» Document extract
========================================

The first case of ASF was found at a backyard farm in the northern part of the country in February 2020.
Authorities in Greece have confirmed the presence of African swine fever in a wild boar near the northern border with Bulgaria. The World Organisation for Animal Health announced Monday the virus was found in a dead female wild boar on Jan. 18 in the Petritsio Municipal Unit of the Municipality of Sintiki Serres.
According to the Swine Disease Global Surveillance Report, Greece detected its first case of ASF at a backyard farm in the northern part of the country in February 2020. The infected finishing farm was confirmed positive near the town Serres, in the province Kentriki Makedonia, a region of northern Greece close to the border with Bulgaria (37.3 miles) and North Macedonia. The farm had 32 pigs, of which one had died of ASF.
At that time, Greece was expecting an ASF outbreak and had stepped up surveillance ahead of confirmation of the virus in the country. According to the WOAH, the last ASF occurrence in Greece was on April 15, 2020.
All veterinary services in Greece's Ministry of Rural Development and Food and local veterinary authorities of P.E. Serres will be utilized. The agency also plans to take all necessary measures to deal with the disease following community and national legislation.
This includes activation of the National Center for Disease Control and the National Task Force on African Swine Fever, demarcation of the contaminated area, measures on pig farms located within the demarcated contaminated area and intensive passive surveillance of wild boars and domestic pigs within the demarcated infected area.
Greece produces about a third of its domestic pork consumption and imports the rest. In 2017, the country had about 744,000 pigs, according to the Food and Agricultural Organization of the United Nations.

========================================

» Provided material
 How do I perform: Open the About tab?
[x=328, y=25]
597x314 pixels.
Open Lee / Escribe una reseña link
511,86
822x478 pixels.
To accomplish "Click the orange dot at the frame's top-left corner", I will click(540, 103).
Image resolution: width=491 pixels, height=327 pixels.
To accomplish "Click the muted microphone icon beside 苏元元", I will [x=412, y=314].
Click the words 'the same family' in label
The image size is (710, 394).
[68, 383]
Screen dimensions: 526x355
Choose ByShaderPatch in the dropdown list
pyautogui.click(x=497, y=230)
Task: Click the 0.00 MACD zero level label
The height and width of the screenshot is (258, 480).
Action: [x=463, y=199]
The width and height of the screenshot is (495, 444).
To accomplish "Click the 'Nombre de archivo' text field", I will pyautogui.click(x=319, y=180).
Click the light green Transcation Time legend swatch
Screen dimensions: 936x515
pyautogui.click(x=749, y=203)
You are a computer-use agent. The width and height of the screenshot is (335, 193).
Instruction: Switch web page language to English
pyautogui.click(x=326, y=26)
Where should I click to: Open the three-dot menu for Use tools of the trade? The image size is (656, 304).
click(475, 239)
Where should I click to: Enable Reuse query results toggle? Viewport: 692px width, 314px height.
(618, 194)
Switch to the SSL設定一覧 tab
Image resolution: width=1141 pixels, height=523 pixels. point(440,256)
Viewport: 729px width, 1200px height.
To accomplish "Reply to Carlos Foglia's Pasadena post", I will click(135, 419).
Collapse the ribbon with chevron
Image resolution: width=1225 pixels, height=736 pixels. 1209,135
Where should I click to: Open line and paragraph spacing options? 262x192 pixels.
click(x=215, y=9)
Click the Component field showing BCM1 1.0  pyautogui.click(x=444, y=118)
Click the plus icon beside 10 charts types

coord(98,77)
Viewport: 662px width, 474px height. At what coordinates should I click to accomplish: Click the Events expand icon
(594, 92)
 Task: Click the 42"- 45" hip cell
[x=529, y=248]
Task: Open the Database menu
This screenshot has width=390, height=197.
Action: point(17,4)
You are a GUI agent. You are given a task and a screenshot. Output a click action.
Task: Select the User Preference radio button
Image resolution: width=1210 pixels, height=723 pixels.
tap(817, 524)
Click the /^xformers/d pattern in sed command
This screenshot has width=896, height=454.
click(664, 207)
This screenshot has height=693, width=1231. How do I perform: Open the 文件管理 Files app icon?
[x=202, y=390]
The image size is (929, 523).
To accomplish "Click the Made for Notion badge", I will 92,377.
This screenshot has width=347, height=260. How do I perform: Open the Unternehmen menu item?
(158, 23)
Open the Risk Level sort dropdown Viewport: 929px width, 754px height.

========================================

» Work instructions
Write out the passage of the African swine fever article above word for word, starting at "This includes activation" and ending at "demarcated infected area.".

» Result
This includes activation of the National Center for Disease Control and the National Task Force on African Swine Fever, demarcation of the contaminated area, measures on pig farms located within the demarcated contaminated area and intensive passive surveillance of wild boars and domestic pigs within the demarcated infected area.